AT hosted its biannual blood drive on Wednesday, March 9, in hopes of playing a role in the alleviation of the stress caused by the ongoing national blood shortage.
This year’s blood drive brought out 58 different donors, including AT students, AT staff members, and members of the Addison community. With each pint sized donation of blood supplying enough to save three people’s lives, donors expressed that the consequence of their donation was well worth a pinch of pain.
“I wanted to donate blood today because I felt like it was gonna be a good feeling knowing you’re gonna save someone’s life,” said junior Joey Verbana. This blood drive marked Verbana’s second time donating blood. “The first time I donated I was very nervous but I got through it and it was pretty good afterwards.”
The drive also brought out volunteers from the community. These volunteers included check-in helpers Judy Socha and Fran Engstrom, who have worked with the program for over 50 years. During their time as volunteers, they have helped with Addison’s seven annual blood drives enough times to see enough donations to save over 100,000 people.
Socha said that her efforts would help set young people on the right path.
“We’re a very viable blood program and we’re very grateful to the school for letting us be here,” she said. “If you start giving at your young ages, you’ll be doing that for a long time.”
Engram said that it was important to ensure that young people weren’t ignorant of the importance of blood.
“I think a lot of people take it for granted until they’re in a situation where somebody in their family needs blood. Unfortunately, we can’t buy it, we can’t order it on amazon, and there’s only one way to get it and that’s from people that are willing to donate it,” she said.
For Socha, Engram’s statement has an extra personal meaning.
“In 2019, four days before the blood drive here I fell and broke my leg. I got blood,”she said.
Amidst the pandemic, as shortages of blood, phlebotomists, and volunteers have taken precedence across the country, volunteers are reminding potential donors that there can even be benefits to donating outside of saving others.

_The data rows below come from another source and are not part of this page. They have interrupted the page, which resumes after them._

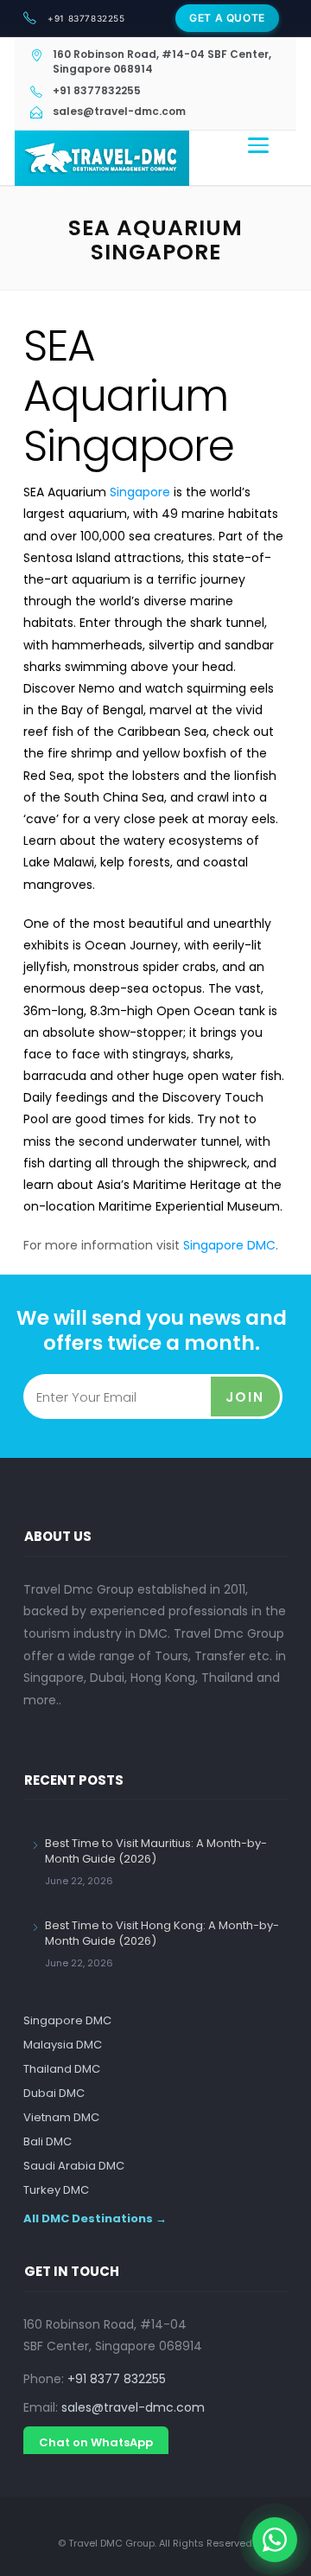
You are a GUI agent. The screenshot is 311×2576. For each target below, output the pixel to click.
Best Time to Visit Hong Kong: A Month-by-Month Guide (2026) (162, 1933)
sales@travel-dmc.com (133, 2407)
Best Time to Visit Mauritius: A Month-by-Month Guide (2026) (156, 1851)
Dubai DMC (54, 2093)
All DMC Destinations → (95, 2218)
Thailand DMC (61, 2069)
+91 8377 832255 (116, 2378)
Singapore (140, 492)
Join (244, 1397)
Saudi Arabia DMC (73, 2165)
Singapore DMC (229, 1245)
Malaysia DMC (62, 2044)
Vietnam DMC (61, 2117)
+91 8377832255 (86, 18)
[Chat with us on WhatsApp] (274, 2539)
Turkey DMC (56, 2190)
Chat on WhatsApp (96, 2442)
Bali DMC (47, 2141)
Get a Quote (227, 17)
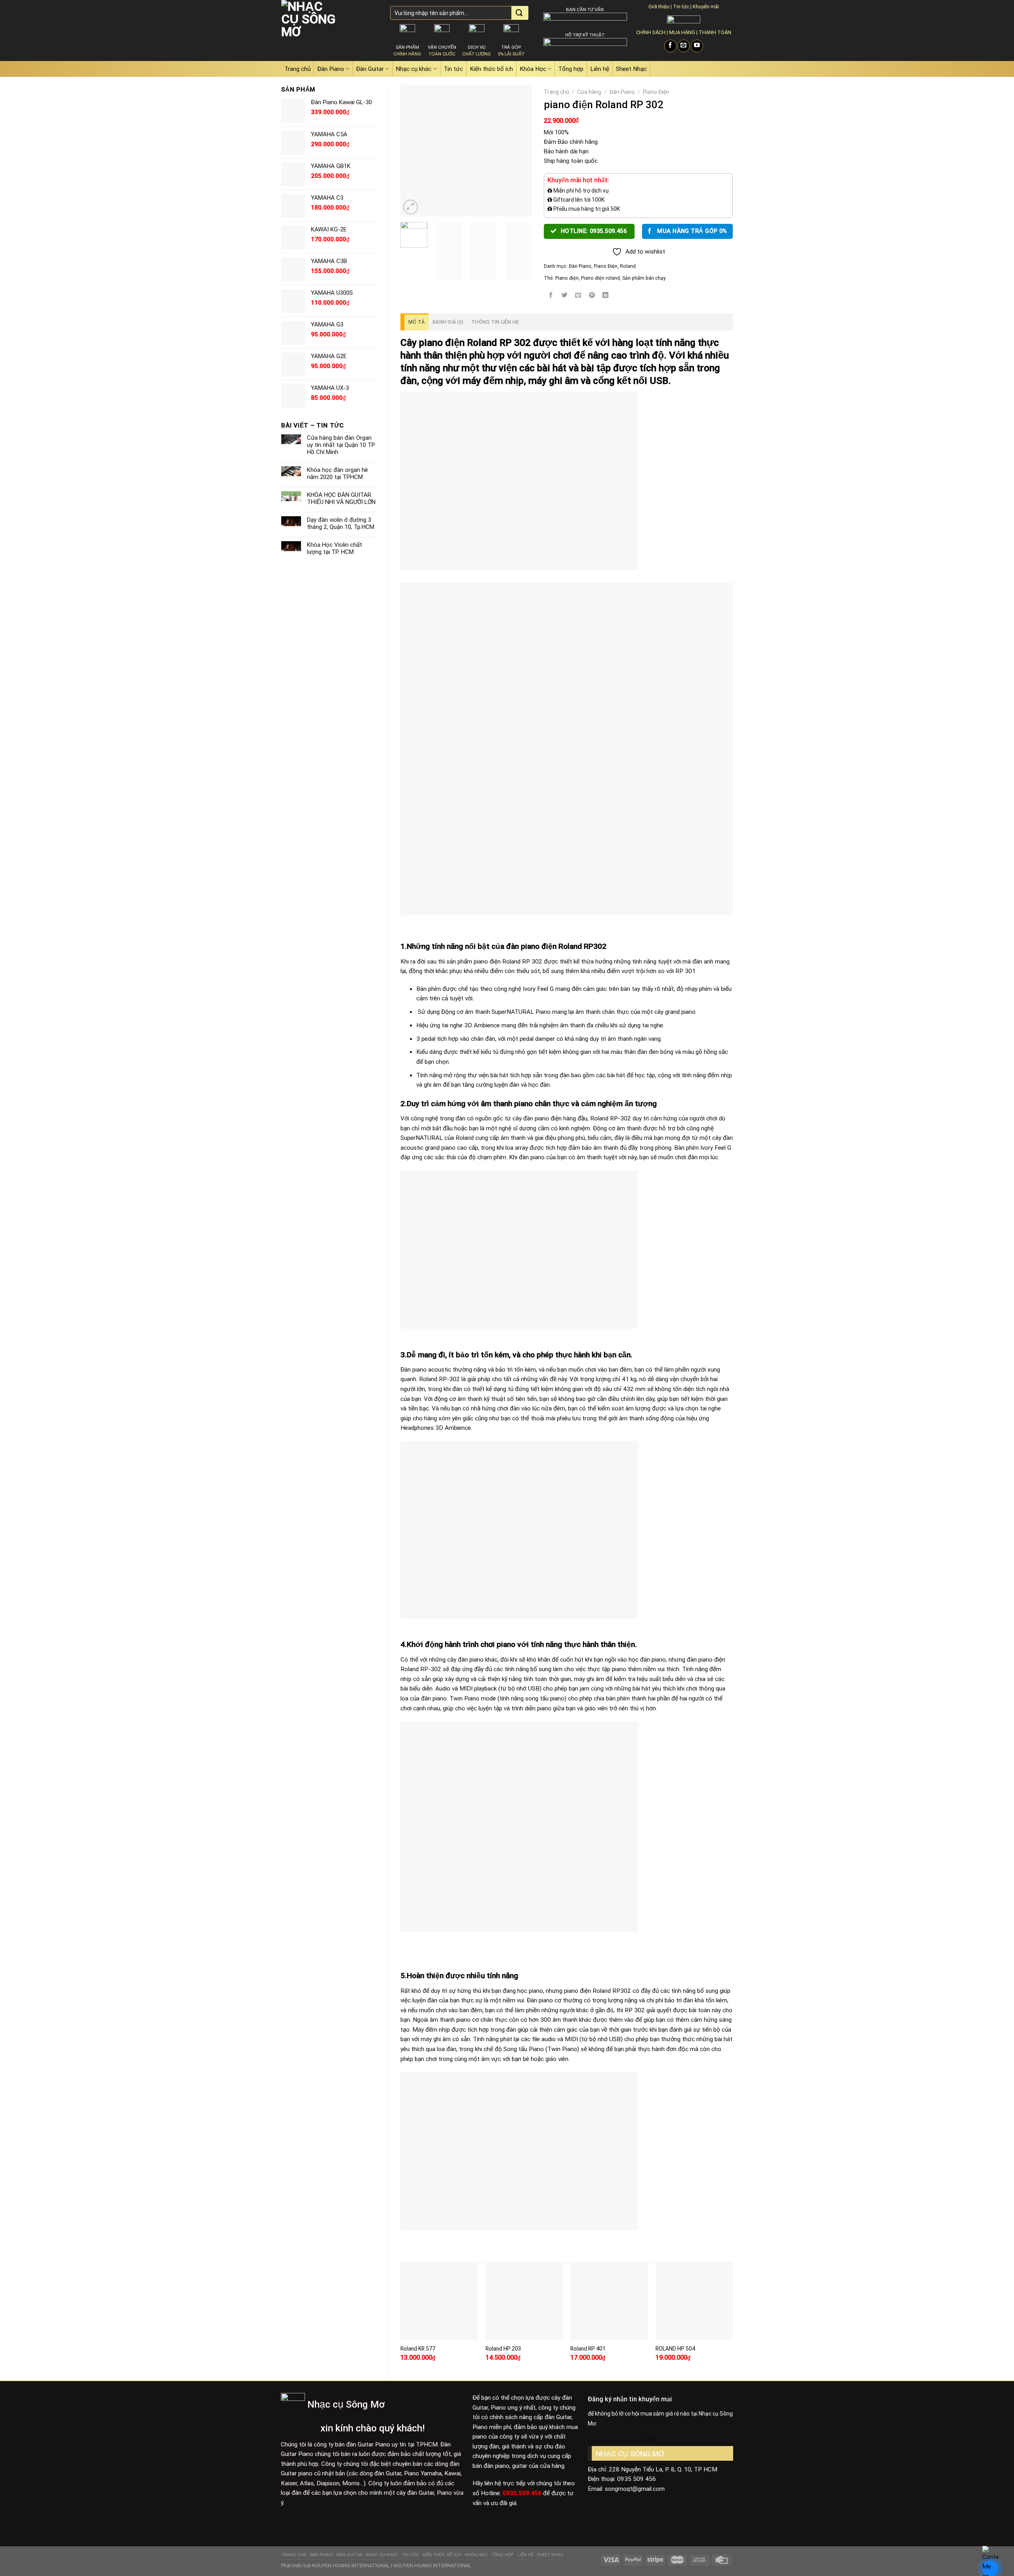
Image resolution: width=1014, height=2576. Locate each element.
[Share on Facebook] (551, 295)
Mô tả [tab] (416, 322)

“Donating blood is actually very good for the body,” said Socha. “Even if you’re old, it forces your body to replace blood cells. Your platelets are replaced instantaneously, your plasma is replaced instantaneously,and it takes about three weeks for red blood cells. Every 90 days, every red blood cell in your body produced by the bone marrow dies. When you take out a pint, you force your body to make a whole new pint of very viable blood, so you do yourself a favor.”

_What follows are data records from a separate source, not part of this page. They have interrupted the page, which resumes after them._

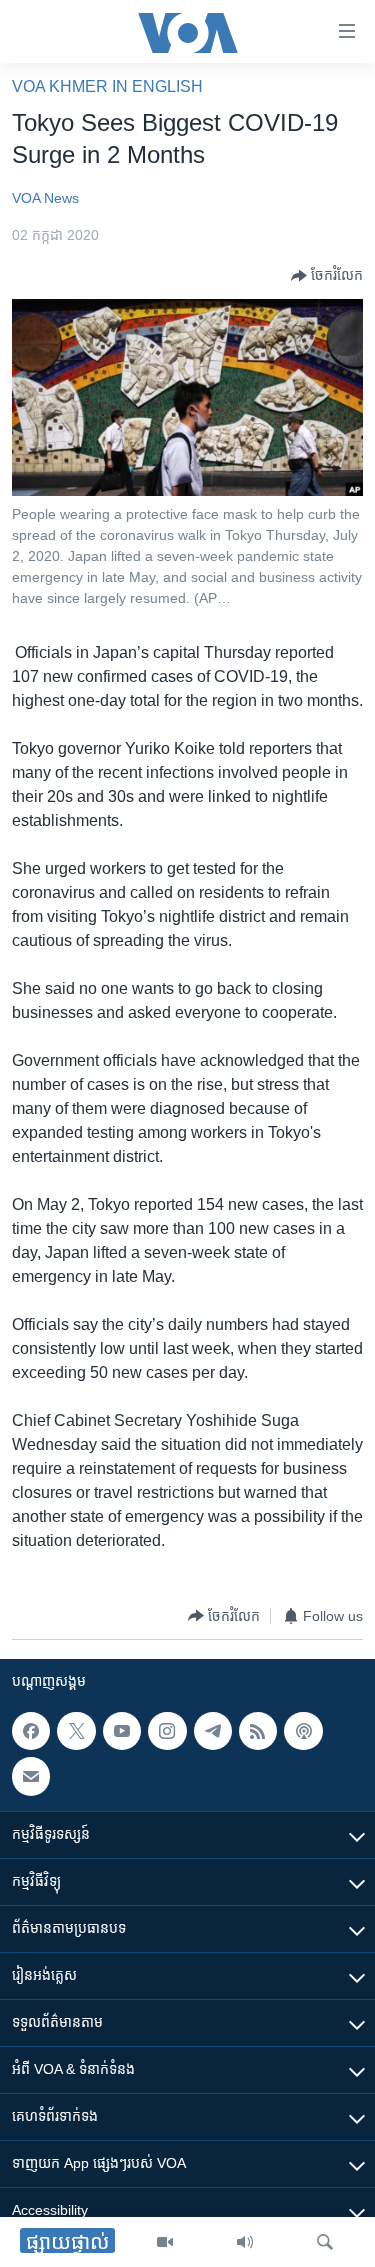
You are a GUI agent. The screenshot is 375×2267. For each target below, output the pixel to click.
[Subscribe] (31, 1777)
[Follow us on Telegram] (213, 1731)
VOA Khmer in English (107, 86)
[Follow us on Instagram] (167, 1731)
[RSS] (258, 1731)
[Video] (165, 2242)
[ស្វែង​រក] (325, 2242)
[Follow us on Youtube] (122, 1731)
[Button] (327, 276)
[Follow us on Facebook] (31, 1731)
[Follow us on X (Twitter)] (76, 1731)
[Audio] (245, 2242)
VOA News (45, 198)
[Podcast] (303, 1731)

Student volunteers also urged fellow students to come out and donate.
“Its very important,”said senior Mary Velez, who volunteered at the blood drive and donated. “You have the ability to save a life. Why not? You could be saving your neighbor and you wouldn’t even know it,” she said.
Socha echoed that giving blood is an experience unmatched.
“Oftentimes people will tell me ‘it’s gonna hurt’ and I say ‘oh do you want to get a tattoo someday? Do you have your ears pierced?’ It’s a pinch, but after that pinch what you do literally saves a person’s life. And how many people can say that in a lifetime? Because of me, three people are alive. That’s the motivation. And you were to hope that when you give you never have to have it back,” she said.
AT and Addison ask that any eligible donor willing to donate would find a location near them and help save lives.